Records to use -
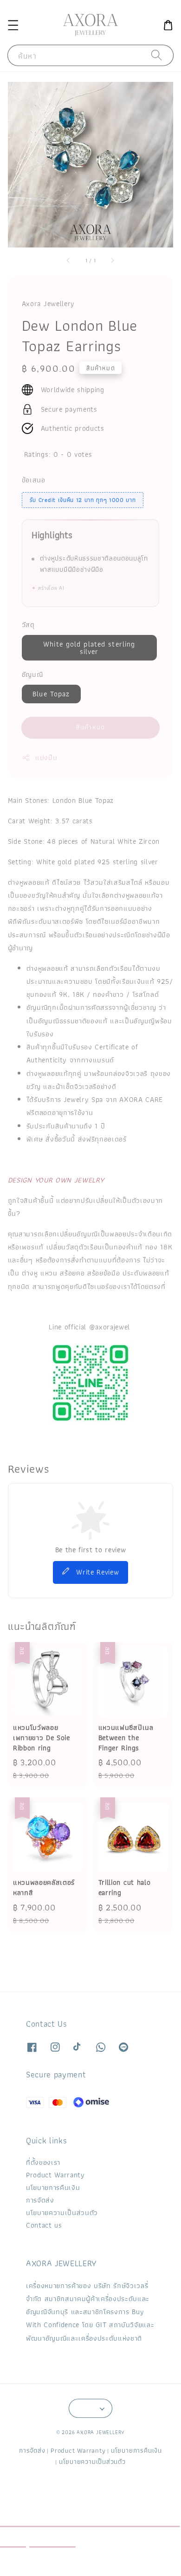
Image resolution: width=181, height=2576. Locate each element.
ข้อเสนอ (33, 480)
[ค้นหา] (157, 55)
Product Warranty (55, 2175)
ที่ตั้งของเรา (43, 2162)
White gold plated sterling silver (89, 647)
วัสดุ (28, 624)
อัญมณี (32, 674)
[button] (12, 24)
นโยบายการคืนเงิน (53, 2187)
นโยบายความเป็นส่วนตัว (62, 2212)
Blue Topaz (51, 694)
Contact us (44, 2225)
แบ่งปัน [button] (46, 757)
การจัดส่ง (40, 2200)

Exercise -
Exactness is what counts here: copy each entry as given and omit its pictures.

Output of the task -
Image resolution: width=181, height=2576. Locate each element.
ข้อเสนอ (33, 480)
[ค้นหา] (157, 55)
Product Warranty (55, 2175)
ที่ตั้งของเรา (43, 2162)
White gold plated sterling silver (89, 647)
วัสดุ (28, 624)
อัญมณี (32, 674)
[button] (12, 24)
นโยบายการคืนเงิน (53, 2187)
นโยบายความเป็นส่วนตัว (62, 2212)
Blue Topaz (51, 694)
Contact us (44, 2225)
แบ่งปัน [button] (46, 757)
การจัดส่ง (40, 2200)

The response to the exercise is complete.